Os mercados financeiros globais enfrentaram uma nova onda de turbulência após o governo de Donald Trump anunciar um pacote tarifário muito mais agressivo do que o previsto. A medida, que inclui uma tarifa básica de 10% sobre todas as exportações destinadas aos EUA — além de taxas elevadas sobre grandes parceiros como China, Japão, Vietnã e União Europeia — provocou um verdadeiro pânico nos mercados.
Futuros de índices dos EUA e da Europa despencaram, o dólar caiu para mínimas de quase seis meses e o índice japonês atingiu o menor nível em oito meses. Enquanto isso, os rendimentos dos títulos do Tesouro americano de 10 anos recuaram para o menor patamar desde outubro do ano passado, refletindo uma forte migração para ativos considerados mais seguros, como o ouro e o iene.
Com a política comercial de Trump ganhando contornos de ruptura global, empresas altamente dependentes de cadeias de suprimentos internacionais, como Apple, Nike e Toyota, registraram quedas expressivas nas bolsas. As ações da Apple chegaram a recuar 7%, enquanto a Nvidia perdeu mais de 6%.

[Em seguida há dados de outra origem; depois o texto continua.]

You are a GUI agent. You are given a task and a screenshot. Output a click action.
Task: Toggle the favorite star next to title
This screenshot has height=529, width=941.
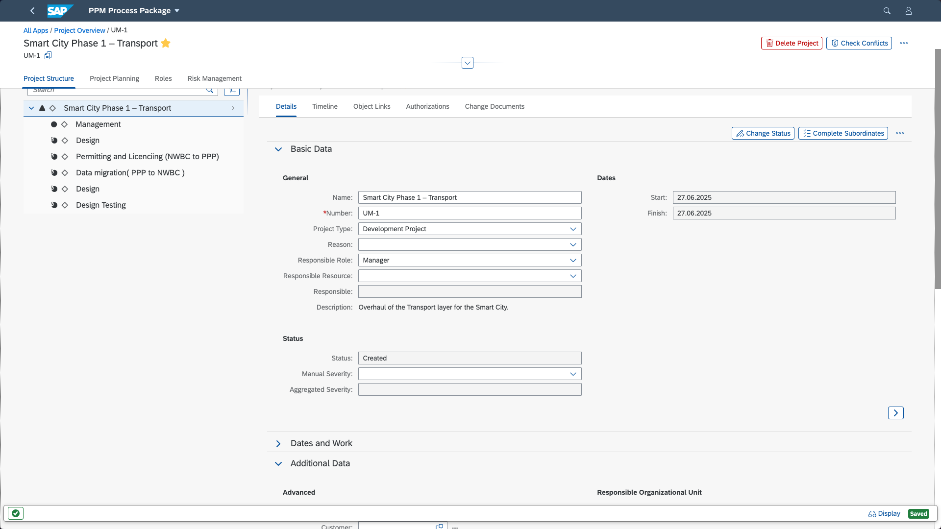(166, 43)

A reação do mercado foi imediata: os futuros do S&P 500 caíram 3%, o Nasdaq recuou 3,4% e os analistas passaram a reavaliar o risco de uma recessão nos EUA. A própria curva de juros já precifica uma maior probabilidade de cortes pelo Federal Reserve nos próximos meses.
Diante de um cenário tão imprevisível, muitos investidores têm buscado plataformas que ofereçam acesso direto aos mercados globais — não só para proteger seu patrimônio, mas também para aproveitar as oportunidades que surgem nos momentos de maior volatilidade. Em ambientes como esse, ter uma estrutura que permita operar com agilidade em diferentes países e ativos pode fazer toda a diferença. Descubra como acessar o mercado internacional com eficiência.
As tarifas específicas também incluíram alíquotas elevadas por país: 34% sobre importações da China, 46% sobre o Vietnã, 24% sobre o Japão e 20% sobre produtos da Europa. Além disso, a tarifa de 25% sobre veículos importados entrou em vigor à meia-noite.
Durante o discurso no Rose Garden, Trump classificou as medidas como um “ato de justiça comercial”, afirmando que a política atual era necessária para equilibrar décadas de práticas desfavoráveis aos Estados Unidos. “Em muitos casos, os nossos aliados nos tratam pior do que os nossos inimigos”, declarou.
A presidente da Comissão Europeia, Ursula von der Leyen, respondeu rapidamente, dizendo que o bloco está pronto para contra-atacar. Já a China, que esperava um anúncio agressivo, reagiu com mais moderação, sinalizando que parte da pressão já havia sido antecipada internamente.
O ouro, considerado um dos maiores beneficiários dessa turbulência, subiu 0,5% para US$ 3.125 a onça, consolidando-se como o ativo de proteção favorito em meio à escalada de risco.